When the Blatches took up residence in New York City, in 1902, she continued her suffrage work in the United States. She found that the movement was in a rut: “It bored its adherents and repelled its opponents.” What was needed was political insight. She wanted to apply to the American scene the same kind of politically minded organizing activity that had been successfully used by suffragists in England. There existed an American model, she noted, in the Anti-Saloon League, often called the first political pressure group in United States history.
Blatch began her efforts among the thousands of working women on the Lower East Side of New York City. There she discovered enormous support for suffrage, which was viewed as a means of reducing sex discrimination. In 1907 she founded the Equality League of Self-Supporting Women, which also included professional women. In the next several years the league held innumerable meetings and rallies throughout the New York City area. The first suffrage parades were held under its auspices.
The next step was to raise the state legislature’s consciousness about suffrage. In 1907 Blatch and other suffragists, including Susan B. Anthony, inaugurated a series of annual appearances before the legislators in Albany, on the theory that “the harvest ripens more rapidly in a legislative body than in a constituency of wide-flung unrelated individuals.” The league’s membership was catalogued according to political districts to facilitate organizing members into small pressure groups when needed. These techniques underlay the annual campaigns for a state suffrage amendment that began in 1910 and succeeded in 1917.
Meanwhile, the league, which had been reorganized as the Women’s Political Union, merged with the Congressional Union, founded in 1913 to promote a federal suffrage amendment. In 1917 Blatch helped merge the Congressional Union with the Woman’s party.
The entry of the United States into World War I, in April 1917, turned Blatch’s attention to other matters. She became head of the speakers’ bureau of the Food Administration and a director of the Woman’s Land Army, which provided female farm workers. By the time of the Armistice, in November 1918, Congress had passed the Nineteenth Amendment, and Blatch’s energy was redirected to equality of rights. She supported the campaign by the National Woman’s party for a federal Equal Rights Amendment and chaired its congressional committee for several years. She also urged regulations against child labor, and for prohibition of dangerous working conditions, but she opposed generalized protective labor legislation for women. She wanted more women in trade unions, however. During the 1920s she ran unsuccessfully as a political candidate on the Socialist party ticket.
Harriot Stanton Blatch died at eighty-four, of a heart attack, in a nursing home in Greenwich, Connecticut, and was buried at Woodlawn Cemetery in New York City. Like her mother she had a flair for the dramatic. Her Equality League, organized at a time when the suffrage cause was languishing, gave the movement an invigorating jolt that contributed greatly to the passage of the Nineteenth Amendment.

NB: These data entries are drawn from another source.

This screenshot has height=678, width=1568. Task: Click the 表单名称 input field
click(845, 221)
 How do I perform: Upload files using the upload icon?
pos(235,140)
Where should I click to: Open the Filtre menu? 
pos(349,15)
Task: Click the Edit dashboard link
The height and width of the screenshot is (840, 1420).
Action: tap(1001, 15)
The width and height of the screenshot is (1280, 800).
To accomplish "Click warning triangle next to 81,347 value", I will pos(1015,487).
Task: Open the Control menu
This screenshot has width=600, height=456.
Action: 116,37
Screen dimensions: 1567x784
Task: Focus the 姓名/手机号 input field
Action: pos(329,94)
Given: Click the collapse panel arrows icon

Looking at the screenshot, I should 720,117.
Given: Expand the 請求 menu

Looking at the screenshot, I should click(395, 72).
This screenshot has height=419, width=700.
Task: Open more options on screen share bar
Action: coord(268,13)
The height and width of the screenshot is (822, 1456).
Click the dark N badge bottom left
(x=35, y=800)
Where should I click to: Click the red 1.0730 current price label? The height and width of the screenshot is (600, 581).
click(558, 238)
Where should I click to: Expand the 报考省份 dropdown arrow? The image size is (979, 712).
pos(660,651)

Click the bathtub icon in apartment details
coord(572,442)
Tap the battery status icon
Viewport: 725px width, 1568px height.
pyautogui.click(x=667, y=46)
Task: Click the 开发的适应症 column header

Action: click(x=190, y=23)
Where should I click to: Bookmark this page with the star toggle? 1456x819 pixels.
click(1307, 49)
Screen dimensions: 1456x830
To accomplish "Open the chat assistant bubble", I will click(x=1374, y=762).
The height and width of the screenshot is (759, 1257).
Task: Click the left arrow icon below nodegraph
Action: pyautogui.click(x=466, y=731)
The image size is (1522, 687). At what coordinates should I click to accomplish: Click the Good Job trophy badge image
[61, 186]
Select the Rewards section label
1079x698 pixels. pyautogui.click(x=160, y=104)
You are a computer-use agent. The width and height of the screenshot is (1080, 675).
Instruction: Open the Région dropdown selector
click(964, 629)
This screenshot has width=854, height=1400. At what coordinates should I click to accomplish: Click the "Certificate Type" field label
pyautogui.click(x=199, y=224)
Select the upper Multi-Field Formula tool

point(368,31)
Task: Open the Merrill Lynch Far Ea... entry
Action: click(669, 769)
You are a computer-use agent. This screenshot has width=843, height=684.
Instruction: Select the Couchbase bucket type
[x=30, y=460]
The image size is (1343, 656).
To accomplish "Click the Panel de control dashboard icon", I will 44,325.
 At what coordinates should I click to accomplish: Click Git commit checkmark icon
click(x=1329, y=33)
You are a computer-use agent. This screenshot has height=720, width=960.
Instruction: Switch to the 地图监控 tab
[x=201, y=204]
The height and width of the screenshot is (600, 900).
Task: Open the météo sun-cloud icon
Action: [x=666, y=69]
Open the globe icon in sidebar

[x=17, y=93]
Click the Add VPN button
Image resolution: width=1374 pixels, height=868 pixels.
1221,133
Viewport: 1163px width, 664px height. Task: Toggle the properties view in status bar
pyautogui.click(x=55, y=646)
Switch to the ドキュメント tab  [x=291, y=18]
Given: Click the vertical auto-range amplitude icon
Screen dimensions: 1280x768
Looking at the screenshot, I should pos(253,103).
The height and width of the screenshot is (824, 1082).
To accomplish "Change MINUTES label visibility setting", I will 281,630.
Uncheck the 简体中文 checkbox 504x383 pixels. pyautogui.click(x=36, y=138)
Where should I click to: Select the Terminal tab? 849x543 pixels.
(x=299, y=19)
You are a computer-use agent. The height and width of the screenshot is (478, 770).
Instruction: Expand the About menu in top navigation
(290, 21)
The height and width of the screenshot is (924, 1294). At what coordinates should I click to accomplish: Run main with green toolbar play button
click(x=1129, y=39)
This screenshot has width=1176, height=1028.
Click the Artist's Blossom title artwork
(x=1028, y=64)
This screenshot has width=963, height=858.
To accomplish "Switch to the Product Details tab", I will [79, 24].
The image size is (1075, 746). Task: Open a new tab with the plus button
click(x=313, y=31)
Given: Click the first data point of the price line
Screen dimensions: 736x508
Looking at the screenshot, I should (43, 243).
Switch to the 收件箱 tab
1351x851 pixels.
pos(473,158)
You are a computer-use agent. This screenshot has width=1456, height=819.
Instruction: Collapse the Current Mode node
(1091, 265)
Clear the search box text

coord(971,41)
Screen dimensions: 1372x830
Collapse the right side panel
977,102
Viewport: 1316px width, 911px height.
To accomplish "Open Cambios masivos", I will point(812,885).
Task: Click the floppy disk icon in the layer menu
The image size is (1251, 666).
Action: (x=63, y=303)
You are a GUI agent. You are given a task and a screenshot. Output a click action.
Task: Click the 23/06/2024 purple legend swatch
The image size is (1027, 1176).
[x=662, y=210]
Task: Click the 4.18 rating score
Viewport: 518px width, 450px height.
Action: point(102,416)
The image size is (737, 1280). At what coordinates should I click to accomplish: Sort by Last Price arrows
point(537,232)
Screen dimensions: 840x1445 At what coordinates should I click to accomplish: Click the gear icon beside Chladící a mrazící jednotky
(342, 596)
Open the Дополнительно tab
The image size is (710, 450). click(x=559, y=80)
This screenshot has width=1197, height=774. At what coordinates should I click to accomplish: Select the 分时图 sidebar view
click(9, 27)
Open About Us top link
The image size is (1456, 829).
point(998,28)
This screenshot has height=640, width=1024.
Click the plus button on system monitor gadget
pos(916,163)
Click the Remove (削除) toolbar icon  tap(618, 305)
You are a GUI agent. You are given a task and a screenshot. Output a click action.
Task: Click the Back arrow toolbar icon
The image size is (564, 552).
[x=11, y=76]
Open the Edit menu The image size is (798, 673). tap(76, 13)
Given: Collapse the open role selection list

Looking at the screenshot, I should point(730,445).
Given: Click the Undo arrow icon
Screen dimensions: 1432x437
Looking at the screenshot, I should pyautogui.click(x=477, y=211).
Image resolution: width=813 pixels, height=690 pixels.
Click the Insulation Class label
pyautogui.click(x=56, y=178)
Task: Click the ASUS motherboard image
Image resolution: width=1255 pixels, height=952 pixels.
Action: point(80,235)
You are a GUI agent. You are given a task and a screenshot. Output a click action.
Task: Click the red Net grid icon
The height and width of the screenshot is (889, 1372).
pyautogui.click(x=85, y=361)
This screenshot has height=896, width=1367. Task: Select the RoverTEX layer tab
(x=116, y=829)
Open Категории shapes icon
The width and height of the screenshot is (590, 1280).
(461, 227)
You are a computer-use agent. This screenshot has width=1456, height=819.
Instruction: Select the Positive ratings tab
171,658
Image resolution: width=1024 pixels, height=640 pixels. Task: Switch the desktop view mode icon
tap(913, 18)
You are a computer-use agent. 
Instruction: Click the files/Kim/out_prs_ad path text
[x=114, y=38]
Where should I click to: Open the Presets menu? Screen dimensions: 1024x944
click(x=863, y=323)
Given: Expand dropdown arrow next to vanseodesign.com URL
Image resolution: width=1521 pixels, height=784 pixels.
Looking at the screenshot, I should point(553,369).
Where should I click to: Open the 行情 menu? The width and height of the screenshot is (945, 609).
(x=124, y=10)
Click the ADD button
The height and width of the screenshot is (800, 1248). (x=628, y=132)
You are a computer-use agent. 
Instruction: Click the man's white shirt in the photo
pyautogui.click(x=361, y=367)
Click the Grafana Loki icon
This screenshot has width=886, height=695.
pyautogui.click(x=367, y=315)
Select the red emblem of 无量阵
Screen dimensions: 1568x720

Aside from her contributions to the History of Woman Suffrage, and her autobiography, Challenging Years (with Alma Lutz, 1940), Harriot Stanton Blatch wrote Mobilizing Woman-Power (1918) and Woman’s Point of View (1920). With her brother Theodore she edited Elizabeth Cady Stanton, as Revealed in Her Letters, Diary and Reminiscences (1922). Twelve volumes of her papers are in the Library of Congress; others are in the possession of her daughter, Nora Stanton Barney, and of Harriet Allaben. In addition to her autobiography, useful information and a bibliography may be found in Notable American Women (1971) and the Dictionary of American Biography, supplement 2 (1958). An obituary appeared in The New York Times, November 21, 1940.